BEGIN Provided information

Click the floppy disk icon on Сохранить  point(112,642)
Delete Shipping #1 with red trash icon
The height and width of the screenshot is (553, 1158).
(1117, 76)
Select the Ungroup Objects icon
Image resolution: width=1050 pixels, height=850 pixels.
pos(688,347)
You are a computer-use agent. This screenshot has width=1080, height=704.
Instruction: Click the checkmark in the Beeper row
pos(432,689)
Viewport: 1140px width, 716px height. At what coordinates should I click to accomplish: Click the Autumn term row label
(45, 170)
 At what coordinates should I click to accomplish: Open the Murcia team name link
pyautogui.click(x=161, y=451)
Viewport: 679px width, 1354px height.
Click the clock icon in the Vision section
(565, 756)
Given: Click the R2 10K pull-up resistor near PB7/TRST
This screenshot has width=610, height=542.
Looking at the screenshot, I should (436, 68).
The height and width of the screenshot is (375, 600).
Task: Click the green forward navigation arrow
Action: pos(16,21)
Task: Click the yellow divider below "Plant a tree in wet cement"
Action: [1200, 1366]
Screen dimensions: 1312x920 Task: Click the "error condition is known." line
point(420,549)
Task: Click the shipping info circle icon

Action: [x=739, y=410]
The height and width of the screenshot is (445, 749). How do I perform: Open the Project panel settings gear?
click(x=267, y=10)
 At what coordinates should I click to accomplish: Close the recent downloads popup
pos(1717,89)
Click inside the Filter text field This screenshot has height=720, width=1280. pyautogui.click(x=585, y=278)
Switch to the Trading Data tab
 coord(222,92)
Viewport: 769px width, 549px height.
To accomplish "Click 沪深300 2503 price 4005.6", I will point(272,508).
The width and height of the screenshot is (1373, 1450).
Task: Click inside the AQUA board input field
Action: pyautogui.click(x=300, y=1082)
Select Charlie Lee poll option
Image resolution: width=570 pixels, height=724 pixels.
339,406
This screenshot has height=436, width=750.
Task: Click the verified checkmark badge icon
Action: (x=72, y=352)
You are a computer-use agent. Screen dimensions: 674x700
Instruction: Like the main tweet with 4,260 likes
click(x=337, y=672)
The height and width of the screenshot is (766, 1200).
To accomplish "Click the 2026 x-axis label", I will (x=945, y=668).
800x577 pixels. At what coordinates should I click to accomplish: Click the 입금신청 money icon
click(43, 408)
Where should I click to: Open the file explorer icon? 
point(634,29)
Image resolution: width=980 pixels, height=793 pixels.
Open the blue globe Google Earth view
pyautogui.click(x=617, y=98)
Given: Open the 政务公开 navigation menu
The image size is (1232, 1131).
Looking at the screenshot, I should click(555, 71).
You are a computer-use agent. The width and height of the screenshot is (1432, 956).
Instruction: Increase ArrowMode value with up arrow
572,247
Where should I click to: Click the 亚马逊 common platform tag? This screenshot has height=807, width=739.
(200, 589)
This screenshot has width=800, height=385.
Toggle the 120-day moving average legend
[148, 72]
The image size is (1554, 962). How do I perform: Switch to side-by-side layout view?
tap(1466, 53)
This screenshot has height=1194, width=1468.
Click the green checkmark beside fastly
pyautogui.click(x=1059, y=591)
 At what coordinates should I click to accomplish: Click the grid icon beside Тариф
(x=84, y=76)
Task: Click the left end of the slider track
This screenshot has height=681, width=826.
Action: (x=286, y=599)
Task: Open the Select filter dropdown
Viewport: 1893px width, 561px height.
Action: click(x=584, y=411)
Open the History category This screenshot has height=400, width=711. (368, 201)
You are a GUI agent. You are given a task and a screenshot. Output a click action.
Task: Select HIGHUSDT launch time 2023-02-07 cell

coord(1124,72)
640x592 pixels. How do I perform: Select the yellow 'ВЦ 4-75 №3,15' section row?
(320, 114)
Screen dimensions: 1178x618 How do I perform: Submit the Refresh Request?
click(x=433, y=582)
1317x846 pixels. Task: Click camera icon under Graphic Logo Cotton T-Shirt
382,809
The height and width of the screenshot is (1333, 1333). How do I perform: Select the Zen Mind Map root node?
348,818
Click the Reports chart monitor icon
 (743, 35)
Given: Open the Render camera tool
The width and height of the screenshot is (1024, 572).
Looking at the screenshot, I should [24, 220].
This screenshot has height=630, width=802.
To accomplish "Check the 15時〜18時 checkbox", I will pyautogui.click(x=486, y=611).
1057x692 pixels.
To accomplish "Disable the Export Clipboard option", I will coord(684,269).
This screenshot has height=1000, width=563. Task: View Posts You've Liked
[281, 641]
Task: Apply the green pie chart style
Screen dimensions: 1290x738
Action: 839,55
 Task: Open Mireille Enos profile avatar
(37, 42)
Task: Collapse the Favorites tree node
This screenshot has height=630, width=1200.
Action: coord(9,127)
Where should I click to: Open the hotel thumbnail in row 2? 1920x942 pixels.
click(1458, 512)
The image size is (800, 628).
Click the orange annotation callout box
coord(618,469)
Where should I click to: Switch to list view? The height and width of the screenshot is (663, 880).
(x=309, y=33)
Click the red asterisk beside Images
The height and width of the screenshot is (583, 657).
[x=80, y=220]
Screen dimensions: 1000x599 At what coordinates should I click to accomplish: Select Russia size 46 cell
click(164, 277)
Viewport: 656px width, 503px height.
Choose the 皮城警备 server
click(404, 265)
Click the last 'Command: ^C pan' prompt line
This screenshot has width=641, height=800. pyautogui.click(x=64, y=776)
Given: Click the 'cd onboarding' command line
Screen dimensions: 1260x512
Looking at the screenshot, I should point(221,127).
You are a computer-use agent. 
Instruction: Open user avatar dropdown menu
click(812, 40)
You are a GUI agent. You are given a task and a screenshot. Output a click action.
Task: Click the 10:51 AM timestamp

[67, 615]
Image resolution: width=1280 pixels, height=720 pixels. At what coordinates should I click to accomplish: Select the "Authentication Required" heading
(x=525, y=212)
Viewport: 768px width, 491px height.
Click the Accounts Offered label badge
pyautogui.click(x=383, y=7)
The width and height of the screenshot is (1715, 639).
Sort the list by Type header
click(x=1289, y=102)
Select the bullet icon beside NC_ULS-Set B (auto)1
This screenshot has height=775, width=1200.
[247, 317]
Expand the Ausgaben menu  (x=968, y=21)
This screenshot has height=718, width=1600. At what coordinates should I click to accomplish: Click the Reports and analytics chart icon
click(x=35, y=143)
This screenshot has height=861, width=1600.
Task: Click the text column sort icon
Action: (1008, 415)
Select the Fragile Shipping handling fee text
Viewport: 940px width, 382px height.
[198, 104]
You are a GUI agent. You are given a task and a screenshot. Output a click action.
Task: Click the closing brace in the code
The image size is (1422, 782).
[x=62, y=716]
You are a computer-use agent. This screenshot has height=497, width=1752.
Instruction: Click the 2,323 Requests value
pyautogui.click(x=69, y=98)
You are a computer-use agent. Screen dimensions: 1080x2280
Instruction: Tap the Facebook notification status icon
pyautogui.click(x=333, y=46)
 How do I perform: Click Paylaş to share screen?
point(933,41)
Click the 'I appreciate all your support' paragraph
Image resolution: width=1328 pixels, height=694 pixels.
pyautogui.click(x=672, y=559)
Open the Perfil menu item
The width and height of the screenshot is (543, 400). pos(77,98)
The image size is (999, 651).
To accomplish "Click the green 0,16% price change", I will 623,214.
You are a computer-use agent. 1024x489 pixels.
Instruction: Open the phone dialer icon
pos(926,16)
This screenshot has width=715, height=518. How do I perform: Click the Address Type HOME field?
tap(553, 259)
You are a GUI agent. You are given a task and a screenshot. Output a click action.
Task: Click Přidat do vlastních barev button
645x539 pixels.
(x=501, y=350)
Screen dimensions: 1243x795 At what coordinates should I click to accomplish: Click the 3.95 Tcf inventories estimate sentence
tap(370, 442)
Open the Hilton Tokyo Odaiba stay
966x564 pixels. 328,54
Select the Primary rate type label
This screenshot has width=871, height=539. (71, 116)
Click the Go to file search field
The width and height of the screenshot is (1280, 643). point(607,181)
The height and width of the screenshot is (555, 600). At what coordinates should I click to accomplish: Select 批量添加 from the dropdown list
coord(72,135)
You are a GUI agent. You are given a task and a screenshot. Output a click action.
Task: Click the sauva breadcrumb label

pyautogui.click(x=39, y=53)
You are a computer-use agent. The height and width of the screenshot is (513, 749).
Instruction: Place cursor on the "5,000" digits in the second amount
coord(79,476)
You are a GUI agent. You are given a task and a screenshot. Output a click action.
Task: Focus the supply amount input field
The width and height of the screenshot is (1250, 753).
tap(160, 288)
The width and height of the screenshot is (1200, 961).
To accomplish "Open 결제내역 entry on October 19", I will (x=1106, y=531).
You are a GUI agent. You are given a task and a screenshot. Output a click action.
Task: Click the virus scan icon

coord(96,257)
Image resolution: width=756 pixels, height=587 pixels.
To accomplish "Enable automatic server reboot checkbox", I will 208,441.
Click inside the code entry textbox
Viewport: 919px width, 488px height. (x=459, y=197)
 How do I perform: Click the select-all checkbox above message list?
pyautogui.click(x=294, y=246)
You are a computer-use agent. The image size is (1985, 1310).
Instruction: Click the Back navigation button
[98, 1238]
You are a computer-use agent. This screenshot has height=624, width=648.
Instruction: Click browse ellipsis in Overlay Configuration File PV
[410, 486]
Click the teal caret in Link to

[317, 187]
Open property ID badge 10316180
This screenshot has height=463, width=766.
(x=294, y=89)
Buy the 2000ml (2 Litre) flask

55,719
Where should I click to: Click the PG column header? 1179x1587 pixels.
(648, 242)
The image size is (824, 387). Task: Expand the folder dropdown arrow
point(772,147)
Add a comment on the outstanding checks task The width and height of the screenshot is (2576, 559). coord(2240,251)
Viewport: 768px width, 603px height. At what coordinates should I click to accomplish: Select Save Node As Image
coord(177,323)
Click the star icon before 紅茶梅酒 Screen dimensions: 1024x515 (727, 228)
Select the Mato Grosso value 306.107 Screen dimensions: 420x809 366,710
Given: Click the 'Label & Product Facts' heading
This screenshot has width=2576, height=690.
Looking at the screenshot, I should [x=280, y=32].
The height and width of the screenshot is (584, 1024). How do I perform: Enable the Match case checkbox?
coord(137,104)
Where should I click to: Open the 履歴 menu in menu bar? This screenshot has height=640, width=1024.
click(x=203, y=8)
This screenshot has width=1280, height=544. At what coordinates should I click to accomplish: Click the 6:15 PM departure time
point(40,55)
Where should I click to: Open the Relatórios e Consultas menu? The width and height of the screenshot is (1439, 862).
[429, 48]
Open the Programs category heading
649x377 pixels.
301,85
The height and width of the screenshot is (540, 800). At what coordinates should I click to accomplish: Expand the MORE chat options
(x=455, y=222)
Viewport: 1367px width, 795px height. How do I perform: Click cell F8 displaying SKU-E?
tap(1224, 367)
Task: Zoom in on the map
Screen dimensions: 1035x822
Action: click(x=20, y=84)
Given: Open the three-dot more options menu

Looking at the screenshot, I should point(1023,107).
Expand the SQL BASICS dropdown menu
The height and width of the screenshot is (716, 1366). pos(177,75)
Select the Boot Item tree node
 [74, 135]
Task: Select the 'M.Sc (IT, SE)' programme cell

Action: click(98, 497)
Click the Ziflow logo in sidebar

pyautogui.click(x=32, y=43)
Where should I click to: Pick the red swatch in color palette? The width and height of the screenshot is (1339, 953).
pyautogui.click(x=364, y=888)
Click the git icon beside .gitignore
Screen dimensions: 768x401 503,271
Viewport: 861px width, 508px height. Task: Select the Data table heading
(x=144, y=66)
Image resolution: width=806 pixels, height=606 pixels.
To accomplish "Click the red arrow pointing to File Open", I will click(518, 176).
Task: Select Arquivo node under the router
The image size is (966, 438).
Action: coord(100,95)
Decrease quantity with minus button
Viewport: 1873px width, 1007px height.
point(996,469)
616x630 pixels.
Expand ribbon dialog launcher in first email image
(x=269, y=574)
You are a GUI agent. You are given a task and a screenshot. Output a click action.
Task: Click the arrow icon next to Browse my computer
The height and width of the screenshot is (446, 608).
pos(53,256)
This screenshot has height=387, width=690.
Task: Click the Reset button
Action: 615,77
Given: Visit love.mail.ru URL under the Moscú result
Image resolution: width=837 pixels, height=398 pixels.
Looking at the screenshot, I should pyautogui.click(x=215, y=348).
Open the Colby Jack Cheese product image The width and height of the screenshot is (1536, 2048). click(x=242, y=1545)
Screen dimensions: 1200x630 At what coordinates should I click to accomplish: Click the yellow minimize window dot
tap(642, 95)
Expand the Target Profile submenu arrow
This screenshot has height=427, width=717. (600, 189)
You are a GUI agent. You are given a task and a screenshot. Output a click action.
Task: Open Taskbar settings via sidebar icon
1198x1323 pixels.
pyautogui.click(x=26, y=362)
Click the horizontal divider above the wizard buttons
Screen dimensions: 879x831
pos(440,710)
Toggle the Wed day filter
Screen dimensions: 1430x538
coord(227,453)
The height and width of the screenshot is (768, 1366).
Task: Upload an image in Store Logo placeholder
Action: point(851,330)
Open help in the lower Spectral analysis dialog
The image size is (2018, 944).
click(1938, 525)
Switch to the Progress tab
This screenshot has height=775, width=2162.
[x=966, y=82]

END Provided information

Task item ▸
Only lines with the string "category" are wanted; please find each one in the listing and copy it.

Result of the task ▸
Open the History category This screenshot has height=400, width=711. (368, 201)
Open the Programs category heading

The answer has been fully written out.